『第361話』 胃を切除した後の貧血

胃がんが見つかると、一般的にはがん細胞を取り残さないようかなりの範囲を切除しなくてはならない。最悪の場合、胃の全摘出が行われることもある。これにより、数年後貧血が生じてくることが知られている。胃がなくなることは、食べ物を消化するために胃の粘膜から分泌されていた胃液もなくなるからだ。

胃液の中には、骨髄(こつずい)で血液を作る際に必要なビタミンB12を食物から吸収する物質が含まれている。この物質は内因子と呼ばれ、ビタミンB12と結合して大腸に運ばれ、そこで吸収され、赤血球をはじめとする新しい血液細胞が骨髄で造られるとき利用される。

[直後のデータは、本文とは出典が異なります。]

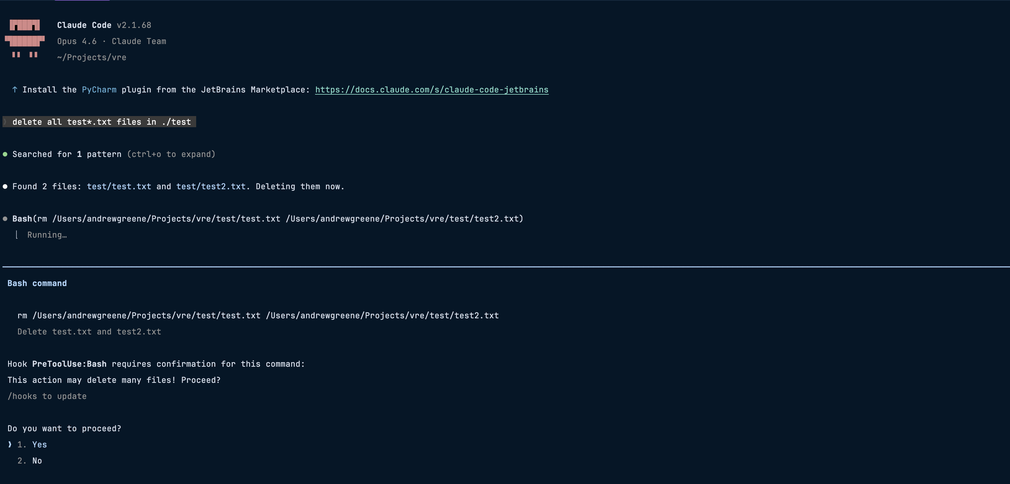Open the test/test.txt file reference
This screenshot has width=1010, height=484.
(x=119, y=187)
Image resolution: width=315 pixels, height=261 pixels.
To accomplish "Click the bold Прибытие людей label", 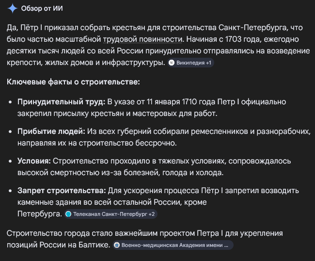I will 51,131.
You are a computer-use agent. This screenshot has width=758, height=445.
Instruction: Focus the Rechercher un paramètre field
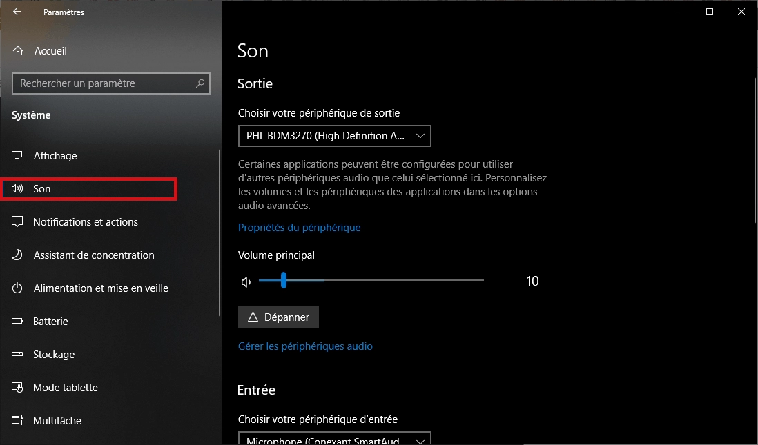[x=104, y=83]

ビタミンB12は通常、肝臓に豊富にあって、胃の全摘出によりビタミンB12の吸収ができなくなってもすぐには貧血は起こらない。貯蔵していたビタミンB12が徐々に使われて、やがて使い果たされると、ビタミンB12欠乏性貧血が起こってくる。これが手術後5、6年経たころだ。

貧血になると、疲れやすい、目まいが起こる、動悸(どうき)がする、動くと息切れがするといった症状が現れる。また、舌炎やしびれを感じたり、若い人では白髪が増えたりする。

しかし、ビタミンB12の筋肉内注射を1~2週間ほど続けると、劇的に症状は改善する。錠剤のような形でビタミンB12を与えても、内因子が存在しないので大腸からの吸収はできない。そのため、ビタミンB12は注射で補うしかない。

ビタミンB12の補給で赤血球が急速に造られると、一時的に鉄分が不足することがある。鉄分は鉄剤の内服で補うことができる。

かなり悪質な胃潰瘍(かいよう)などで広範囲にわたって切除した場合も同様のことが起こりやすい。貧血が回復した後も一生を通じて、3~4カ月に一度はこの注射を受けなくてはならない。